Payoff for the Banker Read online

Page 5


  Or, as Mullins would certainly say, screwy. Which Mullins would attribute to the presence of the Norths in it.

  4

  TUESDAY, 8:35 P.M. TO 9:25 P.M.

  Bill Weigand was the better for hamburgers from Hamburg Heaven when he went into a dusty room in the precinct station house and was looked at by two young men. Seated, one was obviously taller than the other—a man in his middle twenties, darkly good-looking, darkly morose. The other was slighter and shorter; he had red hair and a quick face. The dark young man looked at Weigand as if he were measuring him, possibly for a coffin; the other’s eyebrows went up and his face moved restlessly.

  But it was the dark man who spoke.

  “Your man,” he said, “tells me they shot father.”

  The voice accused.

  “Sergeant Mullins,” Lieutenant Weigand said, with no expression. “Detective sergeant. What he told you is correct, Mr. Merle.”

  “What the hell kind of a town is this?” Joshua Merle demanded. He stood up. Although he tried to hide it, his face was working a little. “He wasn’t somebody you shoot.”

  It was an odd statement, but it sounded less odd on the young voice.

  “I’m sorry,” Weigand said. “You have my sympathy, Mr. Merle. We’ll do everything we can—.”

  “It’s a hell of a time for that,” the dark young man told him. But his voice was not so combative as his words.

  “Steady, Josh,” the red-headed one said. “Hold it, fella.”

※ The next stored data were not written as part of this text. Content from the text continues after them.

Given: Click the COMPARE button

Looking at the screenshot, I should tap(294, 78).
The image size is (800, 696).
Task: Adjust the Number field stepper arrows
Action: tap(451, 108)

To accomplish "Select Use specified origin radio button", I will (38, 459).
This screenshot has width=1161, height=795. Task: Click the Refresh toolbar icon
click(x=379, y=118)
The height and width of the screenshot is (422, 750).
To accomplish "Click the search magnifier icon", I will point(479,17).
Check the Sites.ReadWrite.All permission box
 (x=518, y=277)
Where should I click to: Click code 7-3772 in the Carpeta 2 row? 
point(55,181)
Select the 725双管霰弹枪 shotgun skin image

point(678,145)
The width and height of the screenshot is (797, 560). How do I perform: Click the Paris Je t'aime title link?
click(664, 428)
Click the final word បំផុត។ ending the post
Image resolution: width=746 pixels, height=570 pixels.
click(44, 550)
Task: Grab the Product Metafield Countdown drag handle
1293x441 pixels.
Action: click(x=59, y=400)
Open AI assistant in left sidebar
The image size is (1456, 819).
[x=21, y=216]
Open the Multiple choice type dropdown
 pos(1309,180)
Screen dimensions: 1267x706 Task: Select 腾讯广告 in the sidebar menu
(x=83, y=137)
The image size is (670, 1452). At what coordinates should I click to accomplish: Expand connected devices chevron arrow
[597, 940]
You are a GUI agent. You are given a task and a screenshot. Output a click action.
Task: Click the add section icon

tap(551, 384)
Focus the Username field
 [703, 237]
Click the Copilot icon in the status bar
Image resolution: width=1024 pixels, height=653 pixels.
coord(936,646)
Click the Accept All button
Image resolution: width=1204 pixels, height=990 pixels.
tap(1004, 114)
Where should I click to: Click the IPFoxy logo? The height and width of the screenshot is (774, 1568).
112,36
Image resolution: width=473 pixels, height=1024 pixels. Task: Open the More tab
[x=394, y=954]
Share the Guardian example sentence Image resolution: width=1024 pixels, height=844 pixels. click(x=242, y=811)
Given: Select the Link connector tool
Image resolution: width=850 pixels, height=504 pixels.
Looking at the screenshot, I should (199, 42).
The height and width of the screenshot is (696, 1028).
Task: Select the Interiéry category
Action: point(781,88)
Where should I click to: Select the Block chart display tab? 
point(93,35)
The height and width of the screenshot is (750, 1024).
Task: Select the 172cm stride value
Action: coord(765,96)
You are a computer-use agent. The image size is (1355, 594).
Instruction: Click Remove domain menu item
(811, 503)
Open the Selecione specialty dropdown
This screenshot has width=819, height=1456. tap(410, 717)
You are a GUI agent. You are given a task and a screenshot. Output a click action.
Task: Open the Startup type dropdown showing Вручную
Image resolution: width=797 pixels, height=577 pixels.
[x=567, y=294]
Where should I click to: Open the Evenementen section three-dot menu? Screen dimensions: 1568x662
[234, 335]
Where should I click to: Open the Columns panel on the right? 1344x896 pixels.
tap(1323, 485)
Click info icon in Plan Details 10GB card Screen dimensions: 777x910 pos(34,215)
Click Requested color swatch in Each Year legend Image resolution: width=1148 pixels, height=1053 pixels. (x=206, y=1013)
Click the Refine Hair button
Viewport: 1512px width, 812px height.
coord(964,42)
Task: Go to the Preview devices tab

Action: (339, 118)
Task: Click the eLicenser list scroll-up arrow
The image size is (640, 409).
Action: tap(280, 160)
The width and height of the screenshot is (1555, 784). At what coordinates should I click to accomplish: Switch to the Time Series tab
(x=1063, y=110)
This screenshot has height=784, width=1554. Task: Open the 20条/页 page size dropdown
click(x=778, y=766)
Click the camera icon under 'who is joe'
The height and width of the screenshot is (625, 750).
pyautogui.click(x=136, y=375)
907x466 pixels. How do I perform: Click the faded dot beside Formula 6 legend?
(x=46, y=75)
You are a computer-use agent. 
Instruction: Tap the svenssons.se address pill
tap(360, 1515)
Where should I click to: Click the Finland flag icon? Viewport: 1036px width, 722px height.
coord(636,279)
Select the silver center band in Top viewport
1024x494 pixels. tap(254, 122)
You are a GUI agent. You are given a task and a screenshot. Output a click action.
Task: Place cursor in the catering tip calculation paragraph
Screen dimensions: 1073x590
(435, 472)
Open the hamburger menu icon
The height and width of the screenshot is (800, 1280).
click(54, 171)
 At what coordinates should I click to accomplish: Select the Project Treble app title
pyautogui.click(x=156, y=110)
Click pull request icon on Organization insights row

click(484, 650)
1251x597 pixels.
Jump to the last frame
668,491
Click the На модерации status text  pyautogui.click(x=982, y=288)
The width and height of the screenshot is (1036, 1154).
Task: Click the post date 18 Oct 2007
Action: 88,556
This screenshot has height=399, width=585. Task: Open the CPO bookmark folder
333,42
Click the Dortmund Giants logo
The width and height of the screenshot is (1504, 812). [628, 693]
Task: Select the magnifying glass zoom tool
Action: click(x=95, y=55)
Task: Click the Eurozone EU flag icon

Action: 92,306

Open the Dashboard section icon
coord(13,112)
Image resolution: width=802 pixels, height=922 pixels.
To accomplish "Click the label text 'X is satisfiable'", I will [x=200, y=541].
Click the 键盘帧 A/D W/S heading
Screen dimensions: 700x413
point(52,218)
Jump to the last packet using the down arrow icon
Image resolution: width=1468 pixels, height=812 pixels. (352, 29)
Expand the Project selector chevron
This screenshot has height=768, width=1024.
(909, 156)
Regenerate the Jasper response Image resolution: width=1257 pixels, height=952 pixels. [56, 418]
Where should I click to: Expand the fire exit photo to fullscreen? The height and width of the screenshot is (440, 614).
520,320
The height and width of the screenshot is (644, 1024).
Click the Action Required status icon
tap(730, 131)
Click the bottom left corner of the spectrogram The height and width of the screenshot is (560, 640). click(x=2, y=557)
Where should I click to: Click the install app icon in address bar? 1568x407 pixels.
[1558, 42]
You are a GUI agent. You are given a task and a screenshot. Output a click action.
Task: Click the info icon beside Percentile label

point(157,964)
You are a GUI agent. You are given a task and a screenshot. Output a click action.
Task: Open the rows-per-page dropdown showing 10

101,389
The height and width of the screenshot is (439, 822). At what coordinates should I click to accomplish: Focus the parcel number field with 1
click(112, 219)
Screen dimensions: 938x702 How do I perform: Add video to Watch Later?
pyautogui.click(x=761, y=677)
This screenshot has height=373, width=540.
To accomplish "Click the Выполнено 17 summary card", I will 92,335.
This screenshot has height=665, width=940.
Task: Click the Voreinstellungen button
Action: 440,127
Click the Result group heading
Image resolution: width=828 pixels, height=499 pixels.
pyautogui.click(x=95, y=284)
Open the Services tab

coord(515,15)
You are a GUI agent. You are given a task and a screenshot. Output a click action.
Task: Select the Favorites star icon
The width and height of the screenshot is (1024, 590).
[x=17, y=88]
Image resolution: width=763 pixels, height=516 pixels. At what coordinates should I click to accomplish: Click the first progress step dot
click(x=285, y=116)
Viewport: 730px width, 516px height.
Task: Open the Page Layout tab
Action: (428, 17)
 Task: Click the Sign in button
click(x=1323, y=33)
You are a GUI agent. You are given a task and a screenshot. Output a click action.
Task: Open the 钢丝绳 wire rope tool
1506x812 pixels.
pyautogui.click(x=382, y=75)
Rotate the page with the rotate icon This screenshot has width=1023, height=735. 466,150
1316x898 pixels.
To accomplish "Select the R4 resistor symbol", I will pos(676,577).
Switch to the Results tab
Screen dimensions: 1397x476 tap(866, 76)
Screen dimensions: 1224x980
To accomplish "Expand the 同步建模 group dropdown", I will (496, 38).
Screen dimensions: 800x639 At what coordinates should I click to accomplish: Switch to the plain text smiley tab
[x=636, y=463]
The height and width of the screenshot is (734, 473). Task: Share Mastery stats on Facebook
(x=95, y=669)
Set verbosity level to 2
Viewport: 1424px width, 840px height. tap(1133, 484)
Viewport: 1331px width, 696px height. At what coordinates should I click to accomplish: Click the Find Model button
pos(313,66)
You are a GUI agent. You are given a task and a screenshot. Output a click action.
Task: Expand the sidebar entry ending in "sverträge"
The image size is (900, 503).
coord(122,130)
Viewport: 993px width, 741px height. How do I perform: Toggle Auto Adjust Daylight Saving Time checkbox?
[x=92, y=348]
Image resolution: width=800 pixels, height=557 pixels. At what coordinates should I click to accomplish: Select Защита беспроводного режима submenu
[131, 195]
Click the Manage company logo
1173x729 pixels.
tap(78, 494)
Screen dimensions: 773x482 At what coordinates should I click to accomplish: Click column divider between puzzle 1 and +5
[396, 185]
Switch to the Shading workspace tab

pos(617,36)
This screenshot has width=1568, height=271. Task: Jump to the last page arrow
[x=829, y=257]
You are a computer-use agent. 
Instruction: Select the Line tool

  “Right,” Weigand said. “Take it easy, Mr. Merle. It’s tough—but take it easy as you can.” He turned to the young man with red hair. “You’re a friend of his, I gather?” he said. “You give him good advice.”

  “He’s Weldon Jameson,” Merle said. “He’s a hell of a good friend of mine.”

  “Right,” Weigand said, mildly.

  “I ran into him,” Merle said. “Asked him to come along with me. He felt the way I did about the old—about Dad.”

  “That’s right,” Jameson said, quickly. “He was a lot of guy, Josh’s dad.”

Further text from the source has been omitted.